Procedura di ristrutturazione, condannato l’imprenditore che non paga le ritenute previdenziali e assistenziali

Pubblicato il 04 settembre 2018

L’omesso versamento di ritenute da parte di un imprenditore non può trovare giustificazione nell’accordo di ristrutturazione del debito che è stato sottoscritto prima del mancato pagamento all'Inps.

Il manager che non ha versato le ritenute previdenziali e assistenziali all’Istituto previdenziale è perseguito penalmente anche se l'azienda in crisi è stata ammessa ad una procedura di ristrutturazione del debito e deve, quindi, rispettare l'accordo sottoscritto con tutti i creditori.
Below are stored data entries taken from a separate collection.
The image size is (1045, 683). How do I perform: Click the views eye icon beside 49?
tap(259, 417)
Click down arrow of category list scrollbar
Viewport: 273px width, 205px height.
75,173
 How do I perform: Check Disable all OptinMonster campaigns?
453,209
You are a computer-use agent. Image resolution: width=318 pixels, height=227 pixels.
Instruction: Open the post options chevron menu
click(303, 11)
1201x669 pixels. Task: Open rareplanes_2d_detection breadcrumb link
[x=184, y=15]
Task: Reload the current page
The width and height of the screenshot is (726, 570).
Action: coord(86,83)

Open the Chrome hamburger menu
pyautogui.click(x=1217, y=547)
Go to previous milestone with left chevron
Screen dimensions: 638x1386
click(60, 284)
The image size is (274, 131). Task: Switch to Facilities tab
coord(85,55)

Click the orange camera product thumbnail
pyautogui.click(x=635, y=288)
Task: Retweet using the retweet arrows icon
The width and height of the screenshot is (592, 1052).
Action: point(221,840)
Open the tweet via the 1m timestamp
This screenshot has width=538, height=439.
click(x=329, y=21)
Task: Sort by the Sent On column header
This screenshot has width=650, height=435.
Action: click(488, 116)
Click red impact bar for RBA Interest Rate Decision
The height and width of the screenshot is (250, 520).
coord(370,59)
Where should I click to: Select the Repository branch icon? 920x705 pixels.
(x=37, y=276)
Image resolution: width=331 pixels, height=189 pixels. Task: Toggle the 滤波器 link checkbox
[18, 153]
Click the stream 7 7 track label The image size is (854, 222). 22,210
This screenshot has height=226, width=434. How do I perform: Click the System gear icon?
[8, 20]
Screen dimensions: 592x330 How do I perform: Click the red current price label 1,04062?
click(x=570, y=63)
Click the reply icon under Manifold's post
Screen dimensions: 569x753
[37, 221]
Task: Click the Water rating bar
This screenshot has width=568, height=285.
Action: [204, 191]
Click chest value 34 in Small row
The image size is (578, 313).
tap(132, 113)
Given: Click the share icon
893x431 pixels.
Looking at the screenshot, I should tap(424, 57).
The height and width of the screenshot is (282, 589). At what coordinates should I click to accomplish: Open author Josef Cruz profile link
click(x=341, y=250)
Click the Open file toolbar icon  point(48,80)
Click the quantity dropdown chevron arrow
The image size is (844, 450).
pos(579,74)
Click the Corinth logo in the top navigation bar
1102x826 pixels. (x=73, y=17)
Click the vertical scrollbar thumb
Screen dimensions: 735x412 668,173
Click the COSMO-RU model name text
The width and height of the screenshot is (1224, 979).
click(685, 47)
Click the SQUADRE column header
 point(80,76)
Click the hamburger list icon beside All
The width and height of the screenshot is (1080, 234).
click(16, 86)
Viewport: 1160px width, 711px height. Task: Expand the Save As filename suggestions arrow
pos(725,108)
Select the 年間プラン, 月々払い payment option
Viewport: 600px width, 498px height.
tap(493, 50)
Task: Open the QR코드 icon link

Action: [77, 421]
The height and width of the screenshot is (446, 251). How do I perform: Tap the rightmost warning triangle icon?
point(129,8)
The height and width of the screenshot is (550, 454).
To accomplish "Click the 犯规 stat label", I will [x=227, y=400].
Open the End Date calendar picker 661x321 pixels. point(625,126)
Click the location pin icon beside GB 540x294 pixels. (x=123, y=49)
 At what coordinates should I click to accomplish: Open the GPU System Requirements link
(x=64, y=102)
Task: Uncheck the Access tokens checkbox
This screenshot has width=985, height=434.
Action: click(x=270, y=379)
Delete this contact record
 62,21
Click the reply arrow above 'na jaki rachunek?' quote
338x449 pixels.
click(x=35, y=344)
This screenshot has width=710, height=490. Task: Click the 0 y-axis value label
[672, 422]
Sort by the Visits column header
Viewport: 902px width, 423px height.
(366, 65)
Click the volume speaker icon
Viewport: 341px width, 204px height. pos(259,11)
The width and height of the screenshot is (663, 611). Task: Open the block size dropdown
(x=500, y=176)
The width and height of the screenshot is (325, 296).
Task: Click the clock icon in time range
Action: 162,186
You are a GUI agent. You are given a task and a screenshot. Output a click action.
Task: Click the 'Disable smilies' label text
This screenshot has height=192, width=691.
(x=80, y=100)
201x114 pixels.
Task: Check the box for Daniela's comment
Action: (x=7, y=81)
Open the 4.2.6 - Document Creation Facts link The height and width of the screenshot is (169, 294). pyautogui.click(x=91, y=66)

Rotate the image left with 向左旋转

Lo sancisce la Corte di Cassazione, nella sentenza n. 39396 del 3 settembre 2018, confermando la decisione della Corte d'appello di Ancona e rendendo definitiva la condanna penale nei confronti di un imprenditore.

Accordo di ristrutturazione precedente al mancato pagamento all’Inps

Secondo la Corte di Cassazione, il fatto che l'accordo di ristrutturazione fosse stato sottoscritto prima del debito con l'Inps aggrava la posizione dell’imprenditore.

Gli Ermellini concordano con i giudici di primo e secondo grado che avevano escluso il rilievo, quale scriminante dell'omissione, dell'intervenuto accordo ai sensi dell'articolo 67 della legge fallimentare. Infatti, secondo la Terza sezione penale della Cassazione, la predisposizione di un piano di risanamento è volta a garantire i terzi che vengono in rapporto con l'imprenditore da azioni revocatorie, ma in nessun caso autorizza a ritenere che lo stesso manager non sia tenuto ad adempiere alle obbligazioni tributarie imposte per legge per il solo fatto di aver predisposto un piano attestato.

Di qui la conclusione della sentenza n. 39396/2018, secondo cui l’imprenditore che non versa le ritenute previdenziali e assistenziali all'Inps non può invocare, a giustificazione della sua omissione, i vincoli posti dall'accordo di ristrutturazione del debito.

Inoltre, aggiunge la Corte, l'impresa resta esente dalla revocatoria fallimentare in relazione agli atti posti in essere in virtù del piano attestato di risanamento, così come definito dall’art. 67, comma 3, lettera d) della legge fallimentare, introdotto dal Dl n. 35 del 14 marzo 2005, conv. dalla legge n. 80/2005 (e successivamente modificato dal Dl n. 83/2012).

Esso prevede espressamente l’esenzione dalla revocatoria fallimentare degli atti posti in essere in esecuzione del piano disponendo che “non sono soggetti ad azione revocatoria gli atti, i pagamenti e le garanzie concesse su beni del debitore purché posti in essere in esecuzione di un piano che appaia idoneo a consentire il risanamento della esposizione debitoria dell'impresa e ad assicurare il riequilibrio della sua situazione finanziaria; un professionista indipendente designato dal debitore, iscritto nel registro dei revisori legali deve attestare la veridicità dei dati aziendali e la fattibilità dei piano”.

La ratio dell’istituto è quella di salvaguardare gli atti esecutivi posti in essere all’interno di un attendibile piano di risanamento aziendale, nel caso in cui il programma non raggiunga il successo sperato e si apra il successivo fallimento dell’imprenditore.